> [Problem requirements]:
Show every line of the records below that contains the word "description".

(Entries taken from a collection)
**********

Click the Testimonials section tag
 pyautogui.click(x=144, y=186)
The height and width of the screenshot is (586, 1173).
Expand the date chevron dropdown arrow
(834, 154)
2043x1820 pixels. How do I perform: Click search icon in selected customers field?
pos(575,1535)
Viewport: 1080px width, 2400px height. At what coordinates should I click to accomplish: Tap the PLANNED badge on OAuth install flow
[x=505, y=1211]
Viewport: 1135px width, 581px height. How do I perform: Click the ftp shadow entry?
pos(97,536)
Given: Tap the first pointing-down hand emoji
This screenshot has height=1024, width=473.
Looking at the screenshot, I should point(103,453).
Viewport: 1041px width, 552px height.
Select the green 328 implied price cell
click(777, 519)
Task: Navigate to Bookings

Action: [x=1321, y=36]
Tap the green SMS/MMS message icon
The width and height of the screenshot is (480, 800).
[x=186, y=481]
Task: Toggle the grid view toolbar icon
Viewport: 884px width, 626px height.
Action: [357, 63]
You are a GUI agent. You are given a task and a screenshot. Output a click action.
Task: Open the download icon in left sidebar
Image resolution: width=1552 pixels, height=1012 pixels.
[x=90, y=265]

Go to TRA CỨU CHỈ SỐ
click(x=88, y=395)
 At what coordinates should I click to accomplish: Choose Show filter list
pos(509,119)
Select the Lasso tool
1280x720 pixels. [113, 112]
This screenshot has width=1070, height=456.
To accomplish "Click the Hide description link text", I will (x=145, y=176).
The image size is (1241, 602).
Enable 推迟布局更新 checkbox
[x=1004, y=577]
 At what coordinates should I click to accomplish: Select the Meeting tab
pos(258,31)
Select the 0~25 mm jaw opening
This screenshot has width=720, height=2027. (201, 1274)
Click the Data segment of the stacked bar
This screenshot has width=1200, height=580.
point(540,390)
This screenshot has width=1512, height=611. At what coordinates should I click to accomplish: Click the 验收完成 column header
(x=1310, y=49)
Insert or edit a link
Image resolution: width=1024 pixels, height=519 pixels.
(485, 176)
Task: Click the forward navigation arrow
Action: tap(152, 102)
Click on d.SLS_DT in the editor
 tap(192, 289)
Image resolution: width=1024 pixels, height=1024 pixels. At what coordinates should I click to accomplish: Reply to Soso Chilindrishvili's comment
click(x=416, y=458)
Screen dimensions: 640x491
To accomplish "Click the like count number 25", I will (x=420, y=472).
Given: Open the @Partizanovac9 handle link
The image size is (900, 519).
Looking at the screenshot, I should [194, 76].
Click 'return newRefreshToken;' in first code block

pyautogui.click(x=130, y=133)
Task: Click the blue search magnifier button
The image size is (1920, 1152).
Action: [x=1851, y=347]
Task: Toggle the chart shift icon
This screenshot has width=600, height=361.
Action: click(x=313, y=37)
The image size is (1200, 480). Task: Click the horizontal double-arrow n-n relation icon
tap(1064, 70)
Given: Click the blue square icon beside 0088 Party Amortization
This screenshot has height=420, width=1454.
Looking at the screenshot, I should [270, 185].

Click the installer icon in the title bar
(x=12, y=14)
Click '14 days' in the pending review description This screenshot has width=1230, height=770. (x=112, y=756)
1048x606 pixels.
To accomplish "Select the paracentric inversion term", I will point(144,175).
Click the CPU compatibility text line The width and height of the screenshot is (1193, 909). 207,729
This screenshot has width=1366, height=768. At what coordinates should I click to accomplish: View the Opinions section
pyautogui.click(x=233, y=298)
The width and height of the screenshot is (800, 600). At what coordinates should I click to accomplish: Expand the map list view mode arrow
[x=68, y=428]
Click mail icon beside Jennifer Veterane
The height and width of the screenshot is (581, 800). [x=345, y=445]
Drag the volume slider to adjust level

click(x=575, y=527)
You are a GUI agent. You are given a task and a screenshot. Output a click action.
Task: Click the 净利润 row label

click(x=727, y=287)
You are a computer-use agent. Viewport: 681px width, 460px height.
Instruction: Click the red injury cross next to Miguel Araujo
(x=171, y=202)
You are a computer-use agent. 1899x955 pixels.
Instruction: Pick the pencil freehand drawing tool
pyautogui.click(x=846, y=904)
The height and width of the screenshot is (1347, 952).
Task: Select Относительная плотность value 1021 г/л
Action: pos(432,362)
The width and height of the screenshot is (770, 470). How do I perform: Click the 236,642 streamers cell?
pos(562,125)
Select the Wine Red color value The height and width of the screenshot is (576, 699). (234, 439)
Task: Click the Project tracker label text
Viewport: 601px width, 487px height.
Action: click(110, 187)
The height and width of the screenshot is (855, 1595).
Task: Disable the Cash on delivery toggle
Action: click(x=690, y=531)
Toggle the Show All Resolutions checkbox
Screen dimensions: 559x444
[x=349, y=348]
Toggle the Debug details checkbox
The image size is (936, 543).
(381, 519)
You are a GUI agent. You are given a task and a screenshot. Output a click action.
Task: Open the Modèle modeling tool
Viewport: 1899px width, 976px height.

**********

> [Output below]:
To accomplish "Click the Hide description link text", I will (x=145, y=176).
Click '14 days' in the pending review description This screenshot has width=1230, height=770. (x=112, y=756)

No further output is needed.